■ **Task to complete**
Copy the material below word for word, from its first line through the line containing "Screen dimensions: 1456x819 coord(1279,174)". Leave out the pictures.

■ **Material for this task**
▼▼▼

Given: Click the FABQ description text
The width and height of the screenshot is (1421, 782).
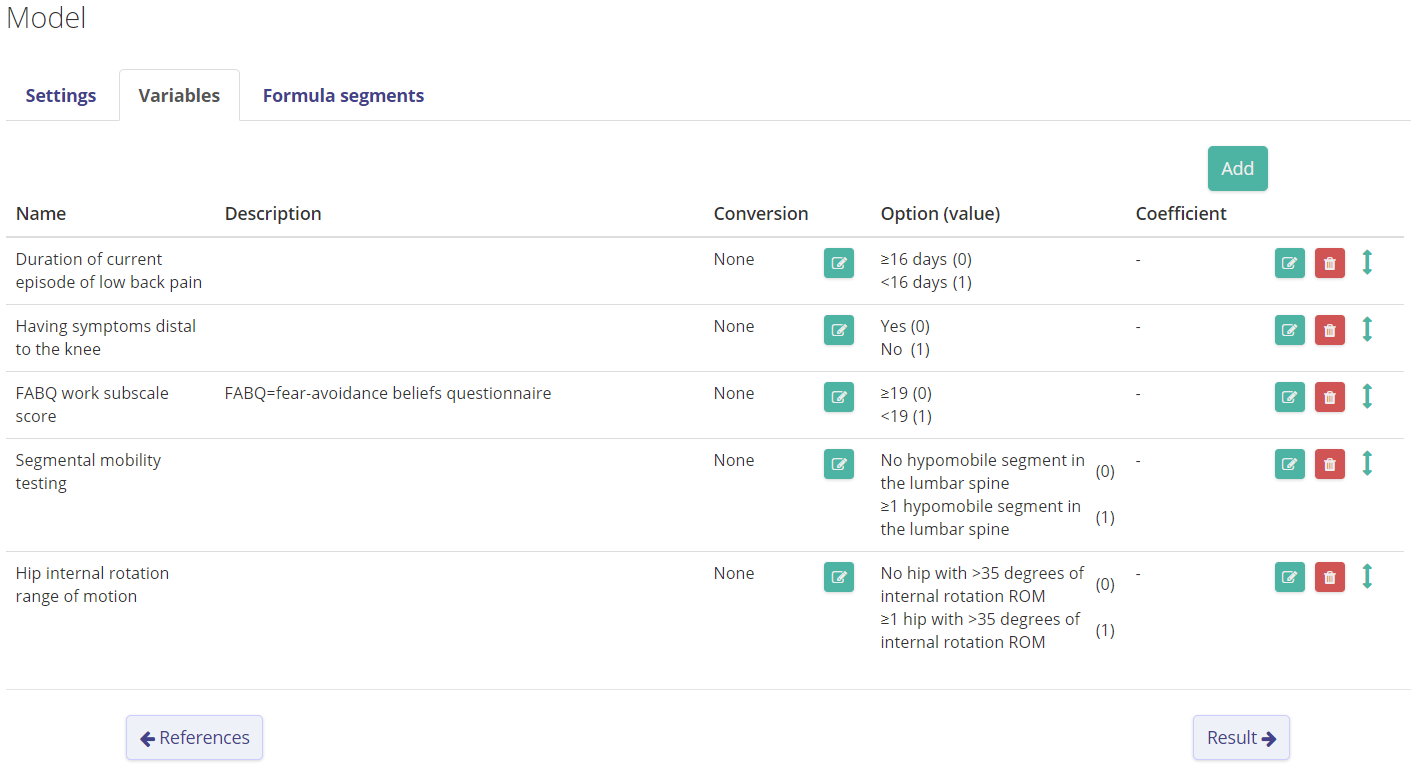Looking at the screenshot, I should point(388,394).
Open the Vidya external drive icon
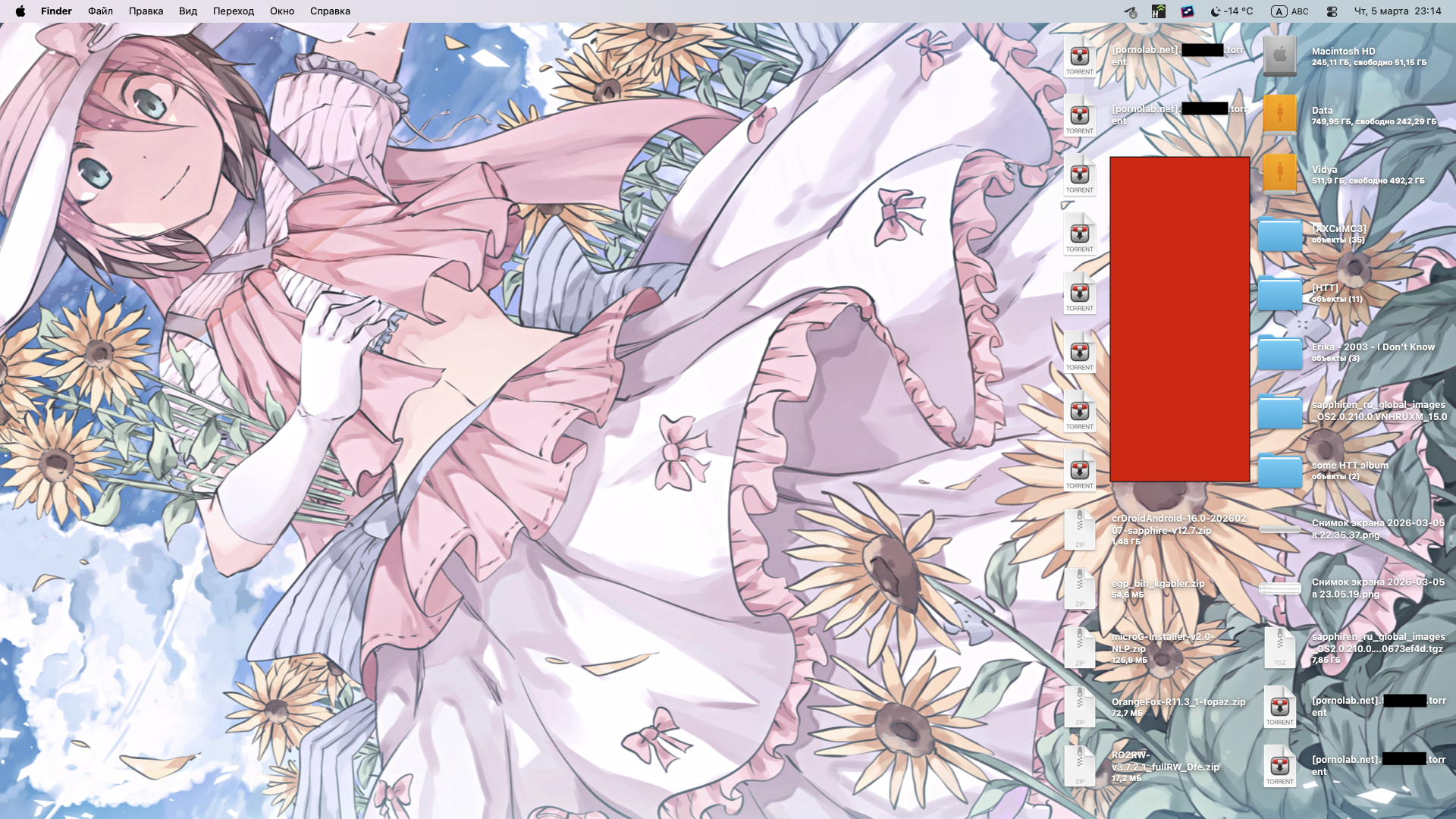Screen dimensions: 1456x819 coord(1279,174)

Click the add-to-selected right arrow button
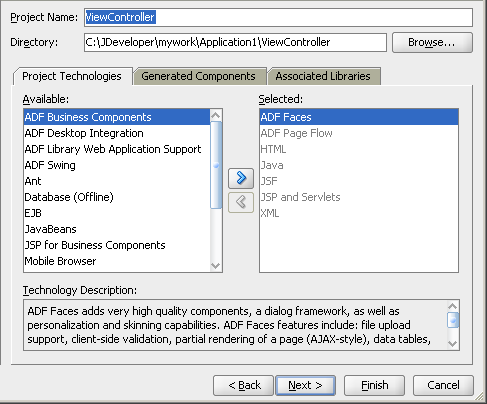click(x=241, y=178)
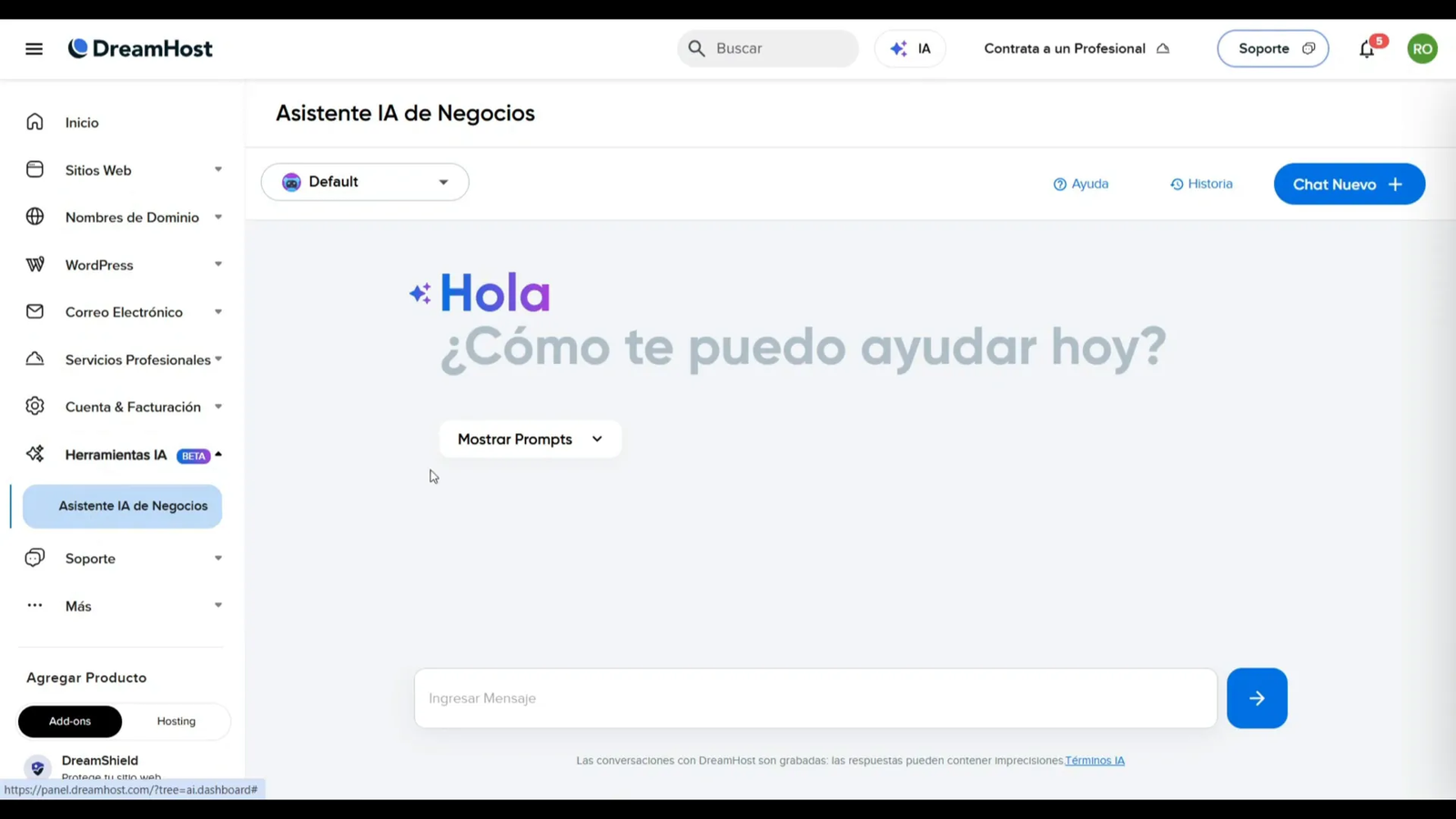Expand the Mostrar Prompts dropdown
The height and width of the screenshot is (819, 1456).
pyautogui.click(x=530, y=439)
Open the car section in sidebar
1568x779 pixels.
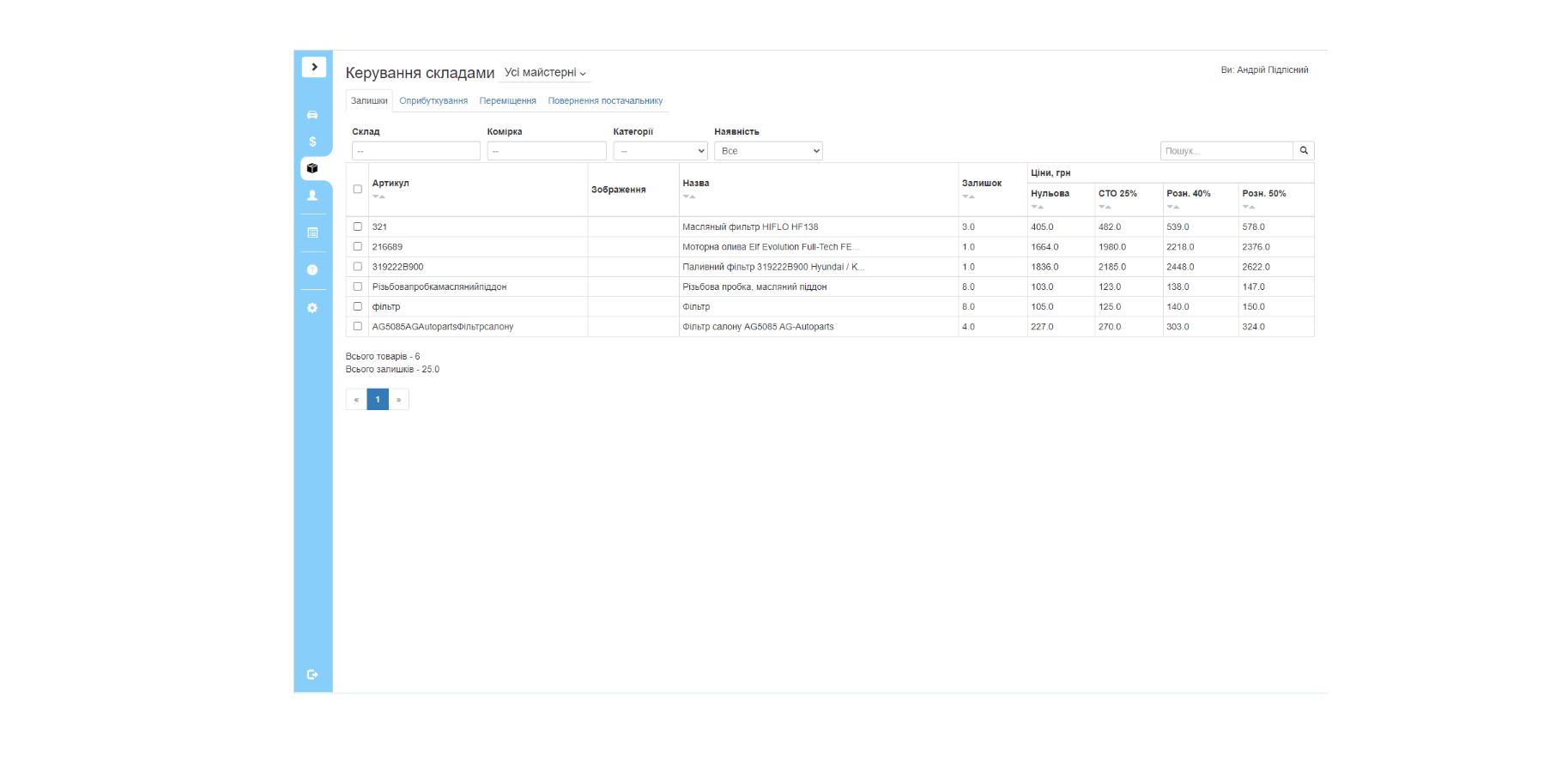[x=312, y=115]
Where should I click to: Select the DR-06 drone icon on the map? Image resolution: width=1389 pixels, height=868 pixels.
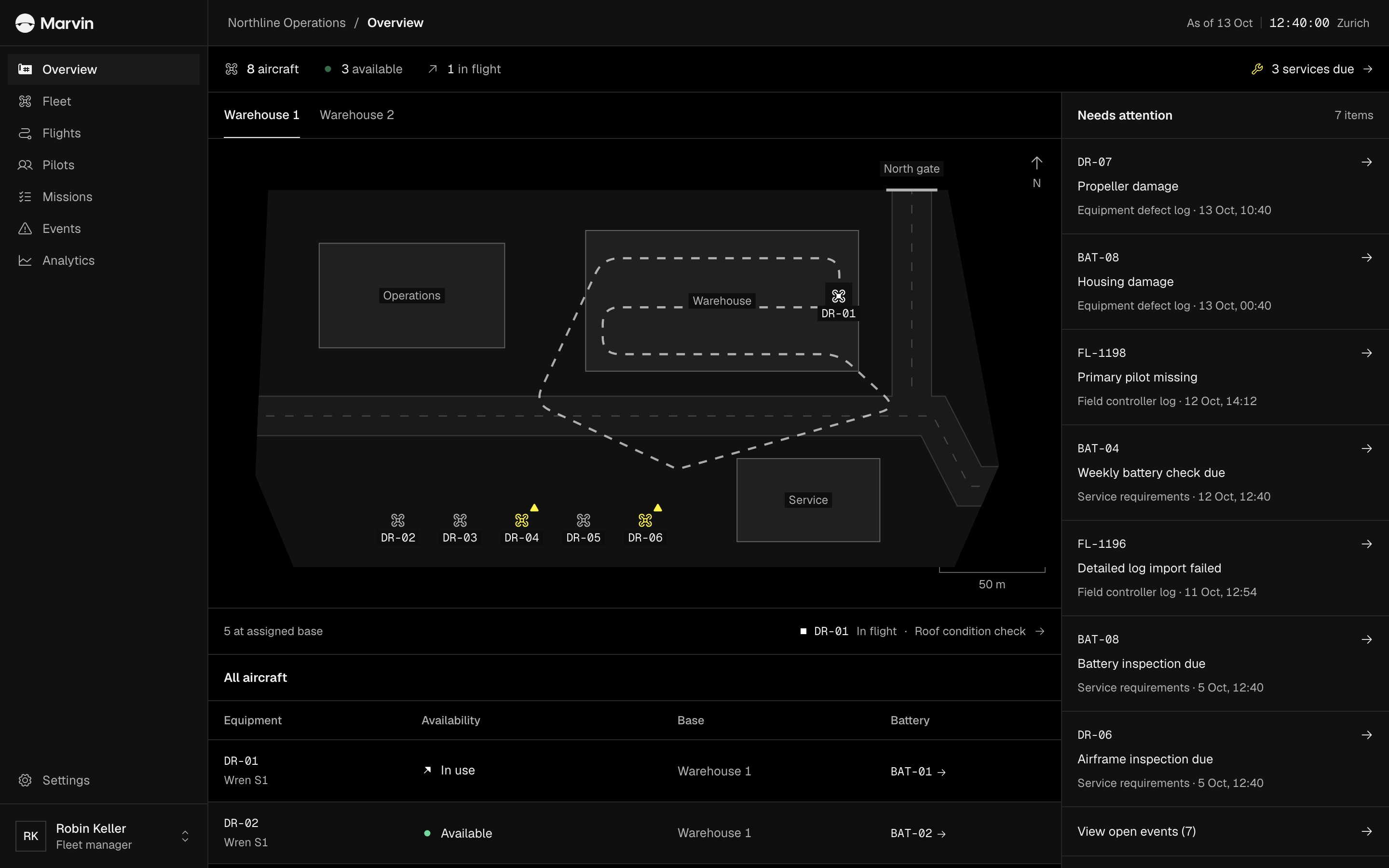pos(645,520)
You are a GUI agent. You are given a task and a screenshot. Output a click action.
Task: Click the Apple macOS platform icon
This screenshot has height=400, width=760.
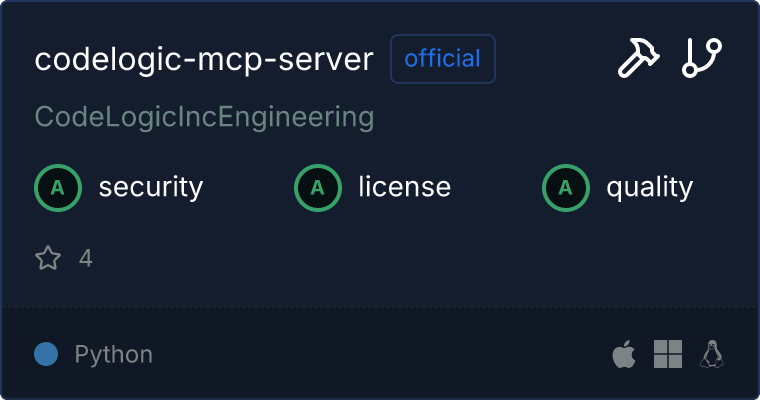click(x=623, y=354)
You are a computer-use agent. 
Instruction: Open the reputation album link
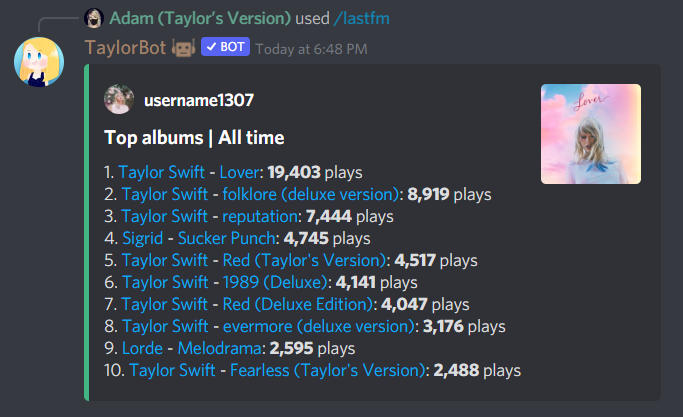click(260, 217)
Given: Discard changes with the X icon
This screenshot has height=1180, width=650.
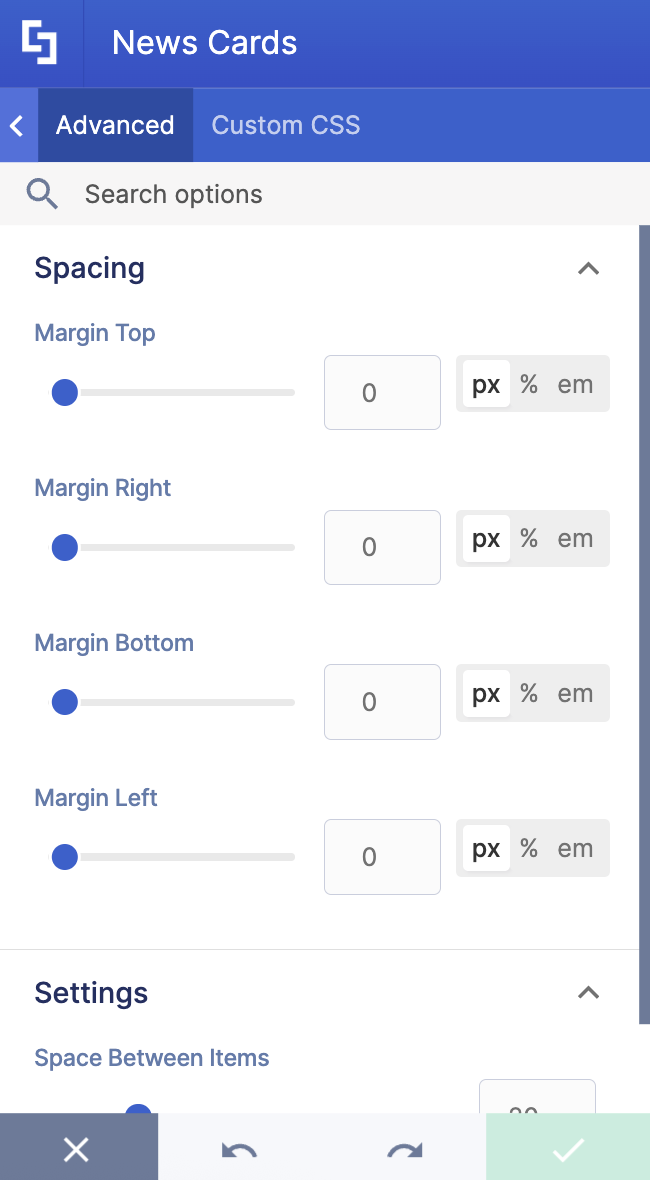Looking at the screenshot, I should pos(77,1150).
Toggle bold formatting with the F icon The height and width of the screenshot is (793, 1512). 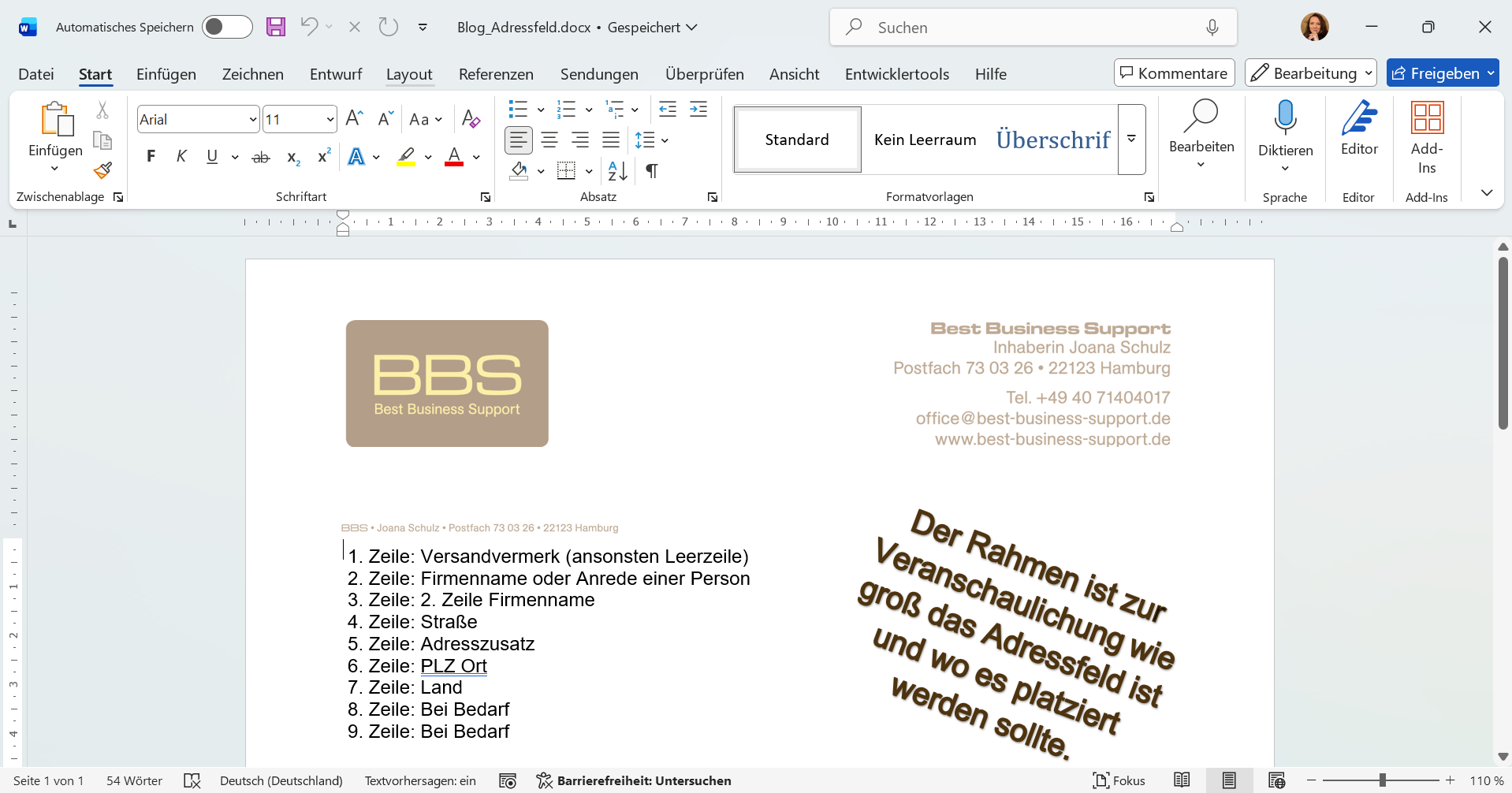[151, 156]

▲▲▲

■ **Response for this exercise**
Given: Click the FABQ description text
The width and height of the screenshot is (1421, 782).
Looking at the screenshot, I should point(388,394).
Open the Vidya external drive icon
Screen dimensions: 1456x819 coord(1279,174)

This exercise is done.